- **WHAT TO DO**
Recast the lines from the one containing "You are a computer-use agent. 1456x832" up to and including the one containing "tap(471, 58)" as a Markdown table with columns Row and Line, numbering each row and leaving out blank lines.

- **PROVIDED RECORDS**
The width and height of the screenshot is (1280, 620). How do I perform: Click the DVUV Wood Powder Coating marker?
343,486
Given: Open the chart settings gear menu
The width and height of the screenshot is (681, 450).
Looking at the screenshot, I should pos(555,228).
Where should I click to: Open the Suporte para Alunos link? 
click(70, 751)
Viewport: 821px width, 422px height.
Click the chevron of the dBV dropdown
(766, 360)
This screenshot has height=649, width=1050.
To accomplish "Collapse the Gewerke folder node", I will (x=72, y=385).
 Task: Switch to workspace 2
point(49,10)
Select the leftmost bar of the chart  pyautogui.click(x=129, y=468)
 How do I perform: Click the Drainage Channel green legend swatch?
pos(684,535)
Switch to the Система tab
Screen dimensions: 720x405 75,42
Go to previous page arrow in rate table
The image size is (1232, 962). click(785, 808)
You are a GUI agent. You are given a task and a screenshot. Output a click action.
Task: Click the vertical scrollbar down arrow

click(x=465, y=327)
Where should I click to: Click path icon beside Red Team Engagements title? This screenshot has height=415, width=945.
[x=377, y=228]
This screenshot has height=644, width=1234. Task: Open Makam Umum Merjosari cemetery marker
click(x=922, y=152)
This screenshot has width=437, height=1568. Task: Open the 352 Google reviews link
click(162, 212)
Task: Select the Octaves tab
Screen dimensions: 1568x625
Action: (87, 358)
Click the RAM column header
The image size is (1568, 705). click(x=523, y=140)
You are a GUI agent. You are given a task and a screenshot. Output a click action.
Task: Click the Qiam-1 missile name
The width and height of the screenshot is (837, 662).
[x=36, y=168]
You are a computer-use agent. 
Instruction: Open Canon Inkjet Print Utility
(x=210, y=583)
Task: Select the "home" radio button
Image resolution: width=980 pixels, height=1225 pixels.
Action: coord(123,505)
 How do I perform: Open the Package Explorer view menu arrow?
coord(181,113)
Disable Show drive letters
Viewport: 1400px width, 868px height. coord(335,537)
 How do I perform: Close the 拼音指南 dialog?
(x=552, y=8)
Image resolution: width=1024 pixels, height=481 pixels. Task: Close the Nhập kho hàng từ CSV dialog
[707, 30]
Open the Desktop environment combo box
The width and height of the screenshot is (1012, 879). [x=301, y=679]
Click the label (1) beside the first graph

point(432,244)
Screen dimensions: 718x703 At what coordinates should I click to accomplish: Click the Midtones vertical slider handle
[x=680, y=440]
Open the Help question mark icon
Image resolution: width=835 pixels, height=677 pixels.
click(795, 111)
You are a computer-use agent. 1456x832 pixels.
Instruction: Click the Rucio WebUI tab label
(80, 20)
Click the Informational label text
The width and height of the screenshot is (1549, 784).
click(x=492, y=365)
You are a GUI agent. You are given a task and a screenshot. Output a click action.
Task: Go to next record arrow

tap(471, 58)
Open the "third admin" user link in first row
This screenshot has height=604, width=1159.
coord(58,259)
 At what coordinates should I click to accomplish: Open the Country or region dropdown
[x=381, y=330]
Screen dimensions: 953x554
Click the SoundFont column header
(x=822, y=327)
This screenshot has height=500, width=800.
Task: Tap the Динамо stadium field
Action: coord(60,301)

- **RESULT OF THE TASK**
| Row | Line |
|---|---|
| 1 | You are a computer-use agent. 1456x832 pixels. |
| 2 | Instruction: Click the Rucio WebUI tab label |
| 3 | (80, 20) |
| 4 | Click the Informational label text |
| 5 | The width and height of the screenshot is (1549, 784). |
| 6 | click(x=492, y=365) |
| 7 | You are a GUI agent. You are given a task and a screenshot. Output a click action. |
| 8 | Task: Go to next record arrow |
| 9 | tap(471, 58) |